Snobs hate genre fiction. It's never been clear to me why. The best mysteries and science fiction novels are seldom if ever included in the canon, though some are certainly classics.
For years I had to conceal a taste for mysteries because only Dorothy Sayers and P. D. James were acceptable in my circle. Oh, no, nobody read mysteries, until I met a plucky woman who told me she read nothing but mysteries and showed me a whole room devoted to them.
Then suddenly Agatha Christie was back in vogue with the new BBC Jane Marple series. Elizabeth George’s Inspector Lynley series was also helped along by the BBC.
Interestingly, mysteries are often adapted for TV, but never science fiction or fantasy novels.
Genre people are extreme fans. That makes me not quite a genre person. Some genre enthusiasts read nothing but police procedural mysteries, others nothing but cozies about English villages, the crimes often solved by old ladies, others nothing but P.I. novels, others hard science fiction, and still others fantasy.

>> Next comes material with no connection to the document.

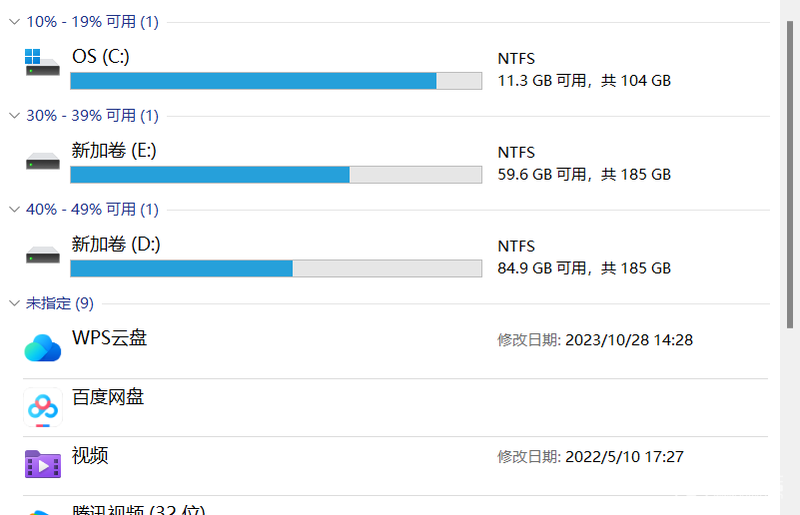Select the WPS云盘 item label

[x=109, y=338]
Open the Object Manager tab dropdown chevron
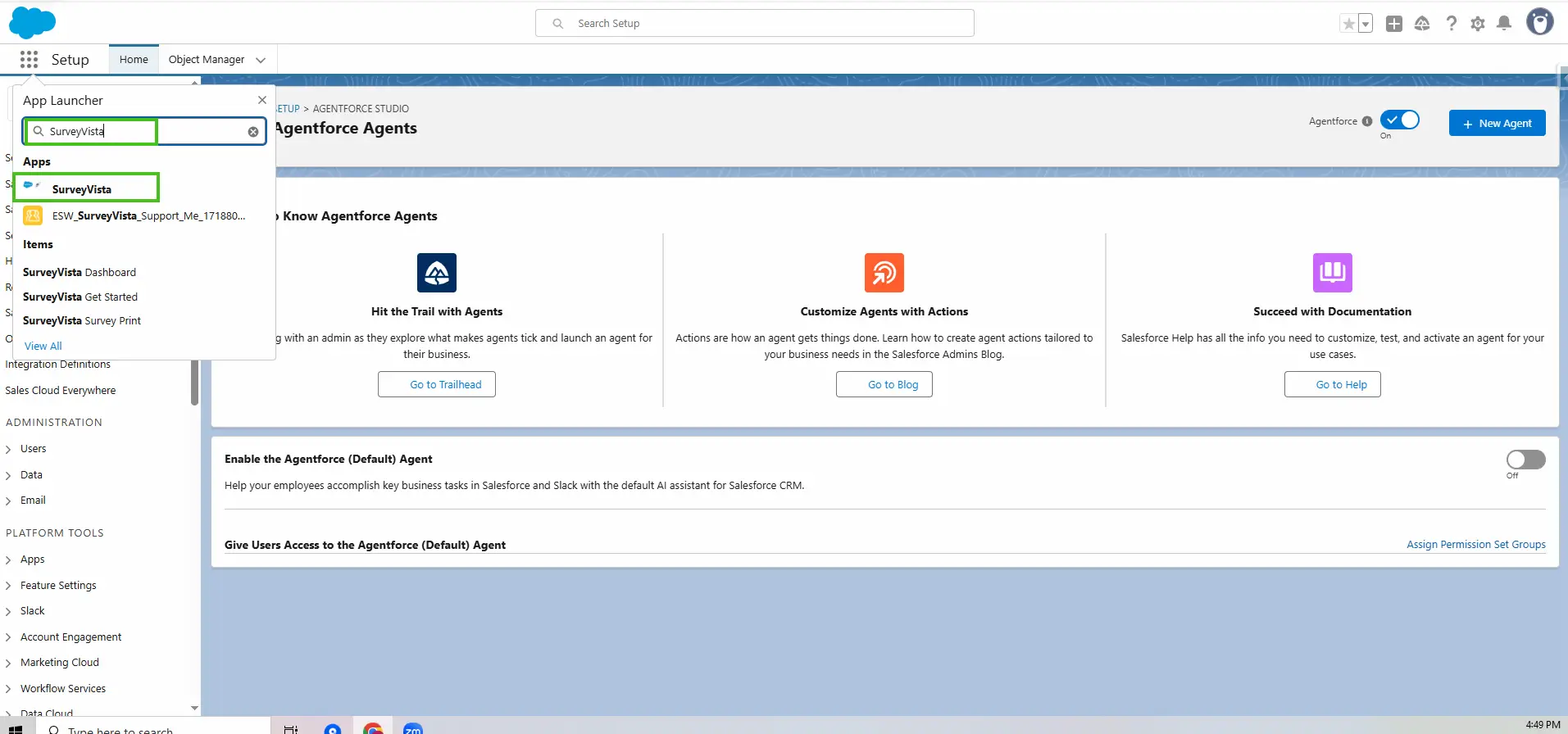 coord(261,60)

Historical mysteries are often excellent. I recently discovered Lauren Haney’s first-rate Lieutenant Bak mysteries, set in ancient Egypt. Haney is a former technical writer, with a plain flawless style. She doesn’t attempt to win the reader too quickly but contrives her plots thoughtfully and analytically . She includes historical details about Queen Hatshepsut and police and the military in ancient Egypt. At first her protagonist seems to have little character, but Lieutenant Bak of the Egyptian Medway police is a quiet, tough, and tenacious character who speaks wittily when he speaks, and who interrogates everyone associated with a crime and keeps going when others have long given up.

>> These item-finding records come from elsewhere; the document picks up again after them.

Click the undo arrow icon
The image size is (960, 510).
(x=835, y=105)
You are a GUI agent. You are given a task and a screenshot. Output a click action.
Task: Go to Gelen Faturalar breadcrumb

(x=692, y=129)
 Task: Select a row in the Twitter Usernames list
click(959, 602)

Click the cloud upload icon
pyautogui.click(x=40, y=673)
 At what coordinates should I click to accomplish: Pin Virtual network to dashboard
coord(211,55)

In Haney’s A Curse of Silence , Lieutenant Bak investigates the murder of a popular local prince. The murder was committed in the house of an inspector who has been sent by Queen Hatshupset to evaluate the worth of army fortresses and storehouses from the city of Buhen to the southern frontier. The people of Buhen and the provinces are furious, believing the inspector’s men are responsible for the murder and that they will shut down fortresses and cause unemployment. Lieutenant Bak must solve the crime, advise the inspector, and also provide protection for the inspector and his party as they travel through the south.
Haney writes so well that I was a little disturbed to see the series seems to have stopped in 2003. I hope she’s still writing something.